For a diode detector to follow the envelope of an amplitude-modulated (AM) signal faithfully, the RC time constant must be small enough so that the capacitor can discharge appreciably during one half-cycle of the lowest modulation frequency. A standard design inequality for avoiding diagonal clipping is stated as

$$R\,C \;\le\; \frac{1}{2\pi\,f_m\,m},$$

where $$f_m$$ is the highest (maximum) modulating signal frequency that we want the detector to reproduce without noticeable distortion and $$m$$ is the modulation index.

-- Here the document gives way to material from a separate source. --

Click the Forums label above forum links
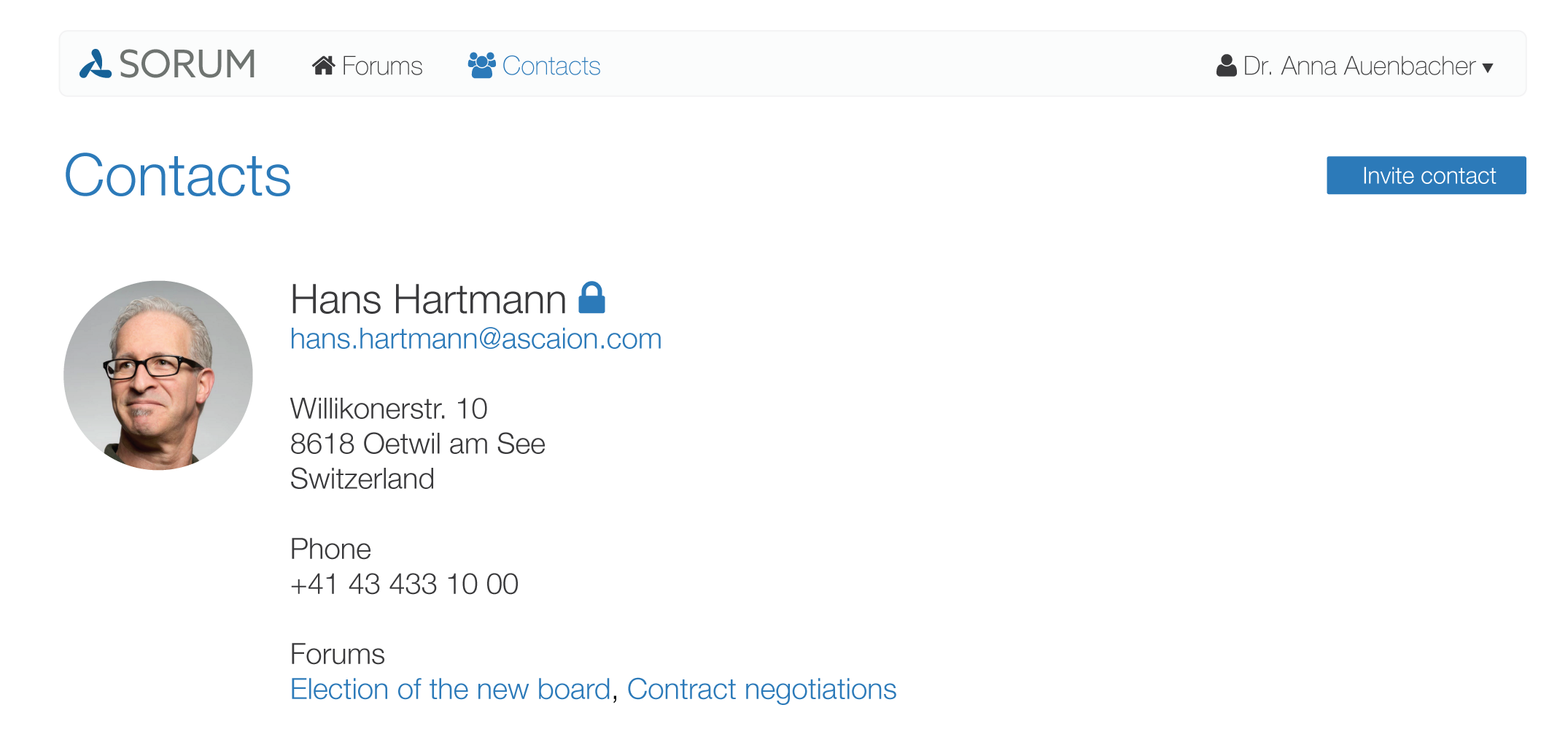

We want to know that limiting frequency $$f_{m(\max)}$$, so we solve the above inequality for $$f_m$$. Rewriting, we obtain

$$f_{m(\max)} \;=\; \frac{1}{2\pi\,R\,C\,m}.$$

Now we substitute the numerical values, first converting every quantity to SI units:

$$R = 100 \text{ k}\Omega \;=\; 100 \times 10^3 \;\Omega = 1.0 \times 10^5 \;\Omega,$$

$$C = 250 \text{ pF} \;=\; 250 \times 10^{-12} \text{ F} = 2.50 \times 10^{-10} \text{ F}.$$

The RC time constant therefore is

$$R\,C \;=\; (1.0 \times 10^5)\,(2.50 \times 10^{-10}) = 2.50 \times 10^{-5} \text{ s} = 25 \;\mu\text{s}.$$

Next we insert this value, together with $$m = 0.60,$$ into the expression for $$f_{m(\max)}$$:

$$f_{m(\max)} = \frac{1}{2\pi\,R\,C\,m} = \frac{1}{2\pi \,(2.50 \times 10^{-5})\,(0.60)}.$$

Combining the numbers step by step, we first multiply the denominator:

$$2\pi = 6.2832,$$

$$6.2832 \times 0.60 = 3.76992,$$

$$3.76992 \times 2.50 \times 10^{-5} = 9.4248 \times 10^{-5} \text{ s}.$$

Now we take the reciprocal to get the frequency:

$$f_{m(\max)} = \frac{1}{9.4248 \times 10^{-5}} = 1.0617 \times 10^{4} \text{ Hz}.$$

Expressing this in kilohertz,

$$f_{m(\max)} \approx 10.62 \text{ kHz}.$$

Hence, the correct answer is Option D.